[Extract provided — start]

Kris Barras Band recently released Death Valley Paradise, and it is by far the most enduring work to date from the former MMA cage fighter whose punches are hitting harder with each release. MetalTalk’s Brian Boyle spoke with Kris about his influences, his early years and Supersonic Blues Machine.
We also find out how Kris would maybe not win a guitar duel with Steve Vai to join Whitesnake in the late ’80s, “but I might be able to beat him in an arm wrestle.”
Part One can be read here.
Gary Moore has always been one of Kris’ main guitar influences. “He was certainly my very first guitar hero,” Kris says, “but I’ve gone through a lot of different styles growing up. I was massively influenced by classic rock in my early years, moving on to more bands like The Rolling Stones, Whitesnake, Deep Purple, stuff like that.”
Kris says he moved on to heavier music in his teens while playing in Metal bands. “My favourite band during my teens was Slipknot,” he says, “and then I really got into the instrumental guitar stuff, like Steve Vai, Joe Satriani and some more jazzy guys like Gregg Howe and John McLaughlin. My influences have always been pretty much anything with a guitar in.”
Asked if he could step into any band for one night, Whitesnake spings immediately into his mind. “I would love to be a guitar player in Whitesnake in the late ’80s,” he says. “Try and take Steve Vai’s place [Laughs]. I wouldn’t be able to beat him in a guitar duel for it, but I might be able to beat him in an arm wrestle. They’ve always been a band that’s been known for having great guitar players, and the guitarists have always got great stuff from that band. David Coverdale’s one of my all-time favourite vocalists. I think that would be quite a cool band to join.”
Kris is a former professional MMA fighter and trainer, and while he was still playing in these times, the guitar was an outlet once he stopped competing. “I never really had any long term plans with the music,” Kris says. “I mean, I’ve always played. I’ve been playing since I was five years old and have always been in bands. Even when I was fighting, I was still in cover bands, doing the pub scene and weddings.

[Extract provided — finish]

• **Instruction a**: In the interview extract, who does Kris name as his very first guitar hero?

[Data for processing — start]

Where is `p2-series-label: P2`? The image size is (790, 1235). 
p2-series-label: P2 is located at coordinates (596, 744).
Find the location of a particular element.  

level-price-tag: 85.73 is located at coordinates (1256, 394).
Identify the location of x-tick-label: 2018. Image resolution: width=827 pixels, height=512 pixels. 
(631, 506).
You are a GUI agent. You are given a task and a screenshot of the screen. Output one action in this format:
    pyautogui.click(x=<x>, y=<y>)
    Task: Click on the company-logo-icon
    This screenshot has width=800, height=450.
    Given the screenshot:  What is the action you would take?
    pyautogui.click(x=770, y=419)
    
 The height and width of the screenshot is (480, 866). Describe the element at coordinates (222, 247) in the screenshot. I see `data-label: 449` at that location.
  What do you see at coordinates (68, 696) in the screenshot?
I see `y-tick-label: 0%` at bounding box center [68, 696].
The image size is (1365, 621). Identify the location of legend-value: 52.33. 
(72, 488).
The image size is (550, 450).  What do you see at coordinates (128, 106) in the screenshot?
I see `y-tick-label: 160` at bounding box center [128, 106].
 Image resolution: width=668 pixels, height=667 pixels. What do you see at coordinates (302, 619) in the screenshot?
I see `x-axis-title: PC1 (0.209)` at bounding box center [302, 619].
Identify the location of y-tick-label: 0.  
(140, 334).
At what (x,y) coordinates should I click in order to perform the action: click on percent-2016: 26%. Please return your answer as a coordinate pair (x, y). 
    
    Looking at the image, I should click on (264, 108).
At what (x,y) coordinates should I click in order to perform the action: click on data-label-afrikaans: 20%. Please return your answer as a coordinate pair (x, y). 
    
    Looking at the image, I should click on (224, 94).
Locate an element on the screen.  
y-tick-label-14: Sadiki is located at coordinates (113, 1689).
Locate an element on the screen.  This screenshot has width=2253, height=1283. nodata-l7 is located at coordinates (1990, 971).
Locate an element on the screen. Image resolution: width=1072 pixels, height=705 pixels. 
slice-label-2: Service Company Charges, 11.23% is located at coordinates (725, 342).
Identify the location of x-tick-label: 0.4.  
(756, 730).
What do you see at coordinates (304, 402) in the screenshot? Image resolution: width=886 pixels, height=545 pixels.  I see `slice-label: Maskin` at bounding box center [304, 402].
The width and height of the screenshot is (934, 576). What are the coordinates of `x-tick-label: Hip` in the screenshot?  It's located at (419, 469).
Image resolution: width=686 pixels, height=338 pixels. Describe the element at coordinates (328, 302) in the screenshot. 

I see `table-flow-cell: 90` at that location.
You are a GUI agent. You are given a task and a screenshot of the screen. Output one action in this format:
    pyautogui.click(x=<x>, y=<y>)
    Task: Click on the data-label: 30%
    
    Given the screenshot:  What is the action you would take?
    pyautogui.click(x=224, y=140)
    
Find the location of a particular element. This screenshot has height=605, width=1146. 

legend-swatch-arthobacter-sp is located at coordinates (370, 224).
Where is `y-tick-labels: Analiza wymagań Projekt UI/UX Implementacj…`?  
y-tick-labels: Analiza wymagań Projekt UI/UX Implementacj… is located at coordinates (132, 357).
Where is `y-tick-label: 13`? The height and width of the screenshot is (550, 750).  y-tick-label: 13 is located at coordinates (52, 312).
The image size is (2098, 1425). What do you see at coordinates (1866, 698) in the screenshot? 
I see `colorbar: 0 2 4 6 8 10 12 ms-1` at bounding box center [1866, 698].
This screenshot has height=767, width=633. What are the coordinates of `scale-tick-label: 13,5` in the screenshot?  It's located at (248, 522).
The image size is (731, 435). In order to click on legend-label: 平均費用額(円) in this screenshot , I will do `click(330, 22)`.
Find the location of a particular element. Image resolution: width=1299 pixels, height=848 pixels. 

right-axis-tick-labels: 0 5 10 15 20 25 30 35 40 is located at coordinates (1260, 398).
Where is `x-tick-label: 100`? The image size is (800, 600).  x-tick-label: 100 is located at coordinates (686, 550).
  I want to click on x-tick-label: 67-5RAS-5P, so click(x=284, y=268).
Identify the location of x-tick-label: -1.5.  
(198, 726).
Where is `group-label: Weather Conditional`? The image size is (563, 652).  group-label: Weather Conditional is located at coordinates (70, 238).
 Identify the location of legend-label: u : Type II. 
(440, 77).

[Data for processing — finish]

• **Instruction b**: Rewrite the records from their first line through the line containing "(631, 506).", inclusive, switching "location" to "position" and leaving everything else unchanged.

• **Task response a**: Gary Moore

• **Task response b**:
Where is `p2-series-label: P2`? The image size is (790, 1235). 
p2-series-label: P2 is located at coordinates (596, 744).
Find the position of a particular element.  

level-price-tag: 85.73 is located at coordinates (1256, 394).
Identify the position of x-tick-label: 2018. Image resolution: width=827 pixels, height=512 pixels. 
(631, 506).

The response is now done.